Così, 23 soldati violenti e aggressivi se lo mettono in mezzo, lo picchiano, lo ammanettano dietro la schiena, gli bendano gli occhi, gli bloccano le braccia, gli spostano la testa al cielo, lo disorientano e se lo trascinano. Gli e le hanno date di santa ragione. L’hanno colpito con il calcio della mitragliatrice, in quasi tutto il corpo, il suo avvocato, ha potuto constatare lividi ed abrasioni.

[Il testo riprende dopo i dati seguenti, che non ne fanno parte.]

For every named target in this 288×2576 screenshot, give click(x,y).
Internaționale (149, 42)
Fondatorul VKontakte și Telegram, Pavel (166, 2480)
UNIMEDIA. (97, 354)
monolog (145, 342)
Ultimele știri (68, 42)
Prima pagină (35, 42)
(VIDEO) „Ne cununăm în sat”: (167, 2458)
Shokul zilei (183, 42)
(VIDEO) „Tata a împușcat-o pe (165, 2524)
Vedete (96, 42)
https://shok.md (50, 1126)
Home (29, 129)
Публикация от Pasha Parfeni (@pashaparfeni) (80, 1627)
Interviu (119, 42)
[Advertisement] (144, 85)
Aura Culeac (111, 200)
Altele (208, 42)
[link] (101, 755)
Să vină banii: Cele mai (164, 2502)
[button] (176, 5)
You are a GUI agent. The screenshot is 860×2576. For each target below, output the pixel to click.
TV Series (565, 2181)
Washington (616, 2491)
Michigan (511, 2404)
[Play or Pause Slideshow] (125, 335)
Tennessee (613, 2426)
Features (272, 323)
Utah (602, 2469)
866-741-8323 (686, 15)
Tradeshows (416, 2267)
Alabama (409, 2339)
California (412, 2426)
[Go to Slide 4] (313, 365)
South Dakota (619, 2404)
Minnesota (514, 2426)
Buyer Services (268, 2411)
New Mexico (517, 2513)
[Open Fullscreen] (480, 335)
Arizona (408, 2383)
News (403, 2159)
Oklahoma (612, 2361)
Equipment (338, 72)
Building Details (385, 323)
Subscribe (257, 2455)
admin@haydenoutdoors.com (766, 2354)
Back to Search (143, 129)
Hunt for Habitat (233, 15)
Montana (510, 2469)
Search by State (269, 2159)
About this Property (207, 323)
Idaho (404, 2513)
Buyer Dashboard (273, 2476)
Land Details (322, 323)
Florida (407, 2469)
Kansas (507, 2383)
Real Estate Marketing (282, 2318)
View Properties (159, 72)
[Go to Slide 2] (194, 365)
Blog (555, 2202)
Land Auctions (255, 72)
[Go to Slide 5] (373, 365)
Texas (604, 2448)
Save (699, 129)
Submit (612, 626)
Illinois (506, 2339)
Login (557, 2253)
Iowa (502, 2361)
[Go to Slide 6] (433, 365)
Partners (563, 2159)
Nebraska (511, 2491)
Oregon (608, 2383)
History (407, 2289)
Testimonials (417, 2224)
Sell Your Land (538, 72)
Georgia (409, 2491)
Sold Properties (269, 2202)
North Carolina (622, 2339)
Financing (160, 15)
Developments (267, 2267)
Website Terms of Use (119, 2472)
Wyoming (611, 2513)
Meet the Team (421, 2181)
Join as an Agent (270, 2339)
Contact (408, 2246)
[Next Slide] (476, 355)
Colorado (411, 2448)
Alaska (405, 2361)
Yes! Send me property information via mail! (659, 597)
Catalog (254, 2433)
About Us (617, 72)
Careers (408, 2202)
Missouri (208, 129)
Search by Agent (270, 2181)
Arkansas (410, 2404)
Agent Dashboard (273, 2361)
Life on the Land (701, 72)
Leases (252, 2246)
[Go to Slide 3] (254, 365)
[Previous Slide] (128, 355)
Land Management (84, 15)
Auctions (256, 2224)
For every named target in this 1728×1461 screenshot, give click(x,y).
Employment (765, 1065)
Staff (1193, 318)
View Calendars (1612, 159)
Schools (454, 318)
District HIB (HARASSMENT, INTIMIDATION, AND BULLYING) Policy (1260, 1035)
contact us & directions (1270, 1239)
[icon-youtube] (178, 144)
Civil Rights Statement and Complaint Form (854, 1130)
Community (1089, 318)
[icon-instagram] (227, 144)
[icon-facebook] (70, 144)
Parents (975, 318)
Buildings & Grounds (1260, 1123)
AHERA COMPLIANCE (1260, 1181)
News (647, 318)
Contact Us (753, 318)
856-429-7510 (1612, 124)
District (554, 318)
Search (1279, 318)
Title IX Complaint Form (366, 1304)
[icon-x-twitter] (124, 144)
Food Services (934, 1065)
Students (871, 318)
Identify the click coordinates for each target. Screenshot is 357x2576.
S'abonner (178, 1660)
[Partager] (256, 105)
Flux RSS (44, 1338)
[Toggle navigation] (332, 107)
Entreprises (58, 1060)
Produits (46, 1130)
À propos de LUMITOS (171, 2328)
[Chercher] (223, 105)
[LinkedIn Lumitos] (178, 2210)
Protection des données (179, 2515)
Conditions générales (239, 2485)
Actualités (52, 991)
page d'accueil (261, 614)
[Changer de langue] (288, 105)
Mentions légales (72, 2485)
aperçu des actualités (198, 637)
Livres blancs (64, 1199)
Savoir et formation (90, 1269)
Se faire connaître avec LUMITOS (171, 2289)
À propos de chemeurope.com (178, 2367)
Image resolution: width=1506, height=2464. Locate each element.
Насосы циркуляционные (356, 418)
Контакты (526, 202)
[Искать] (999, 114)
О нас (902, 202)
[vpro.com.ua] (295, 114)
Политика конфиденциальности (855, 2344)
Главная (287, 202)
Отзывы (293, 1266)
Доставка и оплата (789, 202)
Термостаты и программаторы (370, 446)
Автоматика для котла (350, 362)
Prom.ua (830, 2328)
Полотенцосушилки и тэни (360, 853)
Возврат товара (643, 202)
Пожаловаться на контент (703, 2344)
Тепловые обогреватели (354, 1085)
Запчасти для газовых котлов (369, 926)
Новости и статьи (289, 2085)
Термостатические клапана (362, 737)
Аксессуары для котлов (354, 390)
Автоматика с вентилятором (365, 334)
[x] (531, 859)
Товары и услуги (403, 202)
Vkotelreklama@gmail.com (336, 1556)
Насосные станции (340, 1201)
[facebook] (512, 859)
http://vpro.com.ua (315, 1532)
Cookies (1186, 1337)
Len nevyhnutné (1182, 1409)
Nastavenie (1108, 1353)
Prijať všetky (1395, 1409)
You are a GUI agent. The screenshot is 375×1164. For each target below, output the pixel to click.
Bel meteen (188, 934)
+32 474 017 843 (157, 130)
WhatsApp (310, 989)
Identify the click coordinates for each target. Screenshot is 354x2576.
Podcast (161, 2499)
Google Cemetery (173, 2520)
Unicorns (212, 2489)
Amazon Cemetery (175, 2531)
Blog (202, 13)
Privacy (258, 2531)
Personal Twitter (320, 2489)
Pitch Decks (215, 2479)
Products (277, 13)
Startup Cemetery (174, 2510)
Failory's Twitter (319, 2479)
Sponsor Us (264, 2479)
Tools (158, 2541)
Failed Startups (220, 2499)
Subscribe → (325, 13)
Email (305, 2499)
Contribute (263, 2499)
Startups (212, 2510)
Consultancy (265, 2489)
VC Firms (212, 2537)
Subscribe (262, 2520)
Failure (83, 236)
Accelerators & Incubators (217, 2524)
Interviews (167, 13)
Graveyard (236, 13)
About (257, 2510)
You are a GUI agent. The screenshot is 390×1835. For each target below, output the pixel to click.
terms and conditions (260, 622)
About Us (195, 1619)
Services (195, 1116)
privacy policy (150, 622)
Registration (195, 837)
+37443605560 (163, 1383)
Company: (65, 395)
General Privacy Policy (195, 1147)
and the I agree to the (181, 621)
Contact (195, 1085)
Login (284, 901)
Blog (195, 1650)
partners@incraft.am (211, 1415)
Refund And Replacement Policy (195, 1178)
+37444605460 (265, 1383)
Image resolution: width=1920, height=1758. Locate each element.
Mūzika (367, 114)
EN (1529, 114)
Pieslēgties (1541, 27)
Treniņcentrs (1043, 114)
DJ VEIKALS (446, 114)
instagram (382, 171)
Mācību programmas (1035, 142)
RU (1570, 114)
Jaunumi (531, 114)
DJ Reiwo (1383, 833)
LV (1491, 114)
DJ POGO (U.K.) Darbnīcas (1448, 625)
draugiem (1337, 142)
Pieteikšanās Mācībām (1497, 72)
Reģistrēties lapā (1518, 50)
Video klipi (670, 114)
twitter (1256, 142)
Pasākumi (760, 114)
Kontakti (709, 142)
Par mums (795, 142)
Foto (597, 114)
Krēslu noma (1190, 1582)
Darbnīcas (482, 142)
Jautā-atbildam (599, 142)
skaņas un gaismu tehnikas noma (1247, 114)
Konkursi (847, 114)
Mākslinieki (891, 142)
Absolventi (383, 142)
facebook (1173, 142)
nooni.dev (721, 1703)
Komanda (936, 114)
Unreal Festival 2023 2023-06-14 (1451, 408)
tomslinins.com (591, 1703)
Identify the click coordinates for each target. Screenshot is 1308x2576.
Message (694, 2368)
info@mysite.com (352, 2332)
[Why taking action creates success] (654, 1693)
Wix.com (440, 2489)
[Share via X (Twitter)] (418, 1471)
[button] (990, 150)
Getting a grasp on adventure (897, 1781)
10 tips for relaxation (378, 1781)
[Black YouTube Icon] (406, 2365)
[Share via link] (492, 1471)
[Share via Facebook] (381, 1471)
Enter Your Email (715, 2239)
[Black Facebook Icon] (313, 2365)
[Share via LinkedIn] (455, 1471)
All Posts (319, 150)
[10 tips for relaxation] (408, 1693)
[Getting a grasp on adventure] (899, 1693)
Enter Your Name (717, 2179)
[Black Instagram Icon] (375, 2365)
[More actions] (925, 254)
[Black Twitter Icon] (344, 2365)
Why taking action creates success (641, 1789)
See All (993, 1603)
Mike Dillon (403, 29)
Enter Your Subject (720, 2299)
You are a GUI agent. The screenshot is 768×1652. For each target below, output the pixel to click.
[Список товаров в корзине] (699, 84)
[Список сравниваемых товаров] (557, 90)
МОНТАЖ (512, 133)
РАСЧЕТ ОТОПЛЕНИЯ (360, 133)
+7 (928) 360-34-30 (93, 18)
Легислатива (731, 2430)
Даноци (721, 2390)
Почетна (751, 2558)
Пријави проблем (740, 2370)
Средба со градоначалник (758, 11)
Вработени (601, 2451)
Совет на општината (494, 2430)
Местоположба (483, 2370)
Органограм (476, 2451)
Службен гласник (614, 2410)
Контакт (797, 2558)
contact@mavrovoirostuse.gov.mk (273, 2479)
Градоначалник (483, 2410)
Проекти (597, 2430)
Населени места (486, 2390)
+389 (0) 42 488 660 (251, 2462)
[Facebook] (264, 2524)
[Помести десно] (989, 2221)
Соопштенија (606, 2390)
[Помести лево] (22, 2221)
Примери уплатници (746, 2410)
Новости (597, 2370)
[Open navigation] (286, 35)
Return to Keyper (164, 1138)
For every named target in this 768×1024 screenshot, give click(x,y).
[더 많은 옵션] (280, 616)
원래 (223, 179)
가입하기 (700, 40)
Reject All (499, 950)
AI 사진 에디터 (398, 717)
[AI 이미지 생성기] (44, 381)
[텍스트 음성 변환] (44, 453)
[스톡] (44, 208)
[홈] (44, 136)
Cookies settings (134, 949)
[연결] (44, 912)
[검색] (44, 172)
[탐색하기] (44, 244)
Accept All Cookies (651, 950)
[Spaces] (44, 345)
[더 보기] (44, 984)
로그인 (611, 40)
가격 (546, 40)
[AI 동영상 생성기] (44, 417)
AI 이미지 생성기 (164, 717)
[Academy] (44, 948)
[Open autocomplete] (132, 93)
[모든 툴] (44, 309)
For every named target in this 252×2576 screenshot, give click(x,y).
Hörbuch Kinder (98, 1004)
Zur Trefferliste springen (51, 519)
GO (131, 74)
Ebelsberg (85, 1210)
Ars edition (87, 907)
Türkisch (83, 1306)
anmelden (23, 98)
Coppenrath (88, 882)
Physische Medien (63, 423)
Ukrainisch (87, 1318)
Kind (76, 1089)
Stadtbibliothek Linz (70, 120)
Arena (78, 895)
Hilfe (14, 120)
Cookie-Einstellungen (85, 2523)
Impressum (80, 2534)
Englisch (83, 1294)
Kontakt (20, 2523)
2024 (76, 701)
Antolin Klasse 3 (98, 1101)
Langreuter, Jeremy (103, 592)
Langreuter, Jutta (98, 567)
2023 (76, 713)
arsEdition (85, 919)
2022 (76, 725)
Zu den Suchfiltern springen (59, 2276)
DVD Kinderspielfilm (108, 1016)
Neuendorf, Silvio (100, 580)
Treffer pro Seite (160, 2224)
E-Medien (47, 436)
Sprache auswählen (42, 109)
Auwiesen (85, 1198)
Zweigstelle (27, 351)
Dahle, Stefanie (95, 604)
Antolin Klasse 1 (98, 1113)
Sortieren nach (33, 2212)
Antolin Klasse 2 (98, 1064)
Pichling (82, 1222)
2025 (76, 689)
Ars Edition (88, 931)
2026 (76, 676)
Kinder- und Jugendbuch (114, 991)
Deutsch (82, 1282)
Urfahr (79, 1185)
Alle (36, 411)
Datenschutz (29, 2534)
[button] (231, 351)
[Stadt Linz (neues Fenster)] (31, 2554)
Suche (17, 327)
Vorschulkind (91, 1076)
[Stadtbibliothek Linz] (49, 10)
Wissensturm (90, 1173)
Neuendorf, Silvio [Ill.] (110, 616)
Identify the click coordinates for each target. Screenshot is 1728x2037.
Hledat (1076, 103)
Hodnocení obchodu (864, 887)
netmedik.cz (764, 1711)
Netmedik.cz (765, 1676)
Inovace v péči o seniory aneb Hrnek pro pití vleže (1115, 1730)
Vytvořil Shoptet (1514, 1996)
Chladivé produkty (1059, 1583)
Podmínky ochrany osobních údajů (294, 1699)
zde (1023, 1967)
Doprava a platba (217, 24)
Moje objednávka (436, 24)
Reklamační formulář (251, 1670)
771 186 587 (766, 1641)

Ovviamente davanti alle accuse che gli sono state rivolte il ragazzino ha raccontato quello che veramente stava facendo. Ma in uno stato autoritario, in quanto di occupazione, come quello di Israele, la verità è semplicemente un capriccio. Figurarsi che i soldati hanno asserito di avere dei testimoni che hanno visto Fawzi tirare le pietre. Ma quand’anche fosse colpevole, davvero è lecito il trattamento che il piccolo ha ricevuto?

E’ stato subito trasferito nel carcere di Ofer, dove non può incontrare nessuno dei familiari. Dopo l’udienza preliminare di lunedì, ha un sapore tragicamente grottesco il fatto che un ragazzino di 16 anni abbia dovuto affrontare il tribunale militare, dove si presentava praticamente scalzo e in condizioni spaventose. Ovviamente non è possibile pensare a quella dei genitori: uno disabile l’altra in punto di morte…

La decisione del Tribunale verrà presa il 18 dicembre. Ma dall’aria che si respira non sembra ci sia molto ottimismo sulla sua sorte.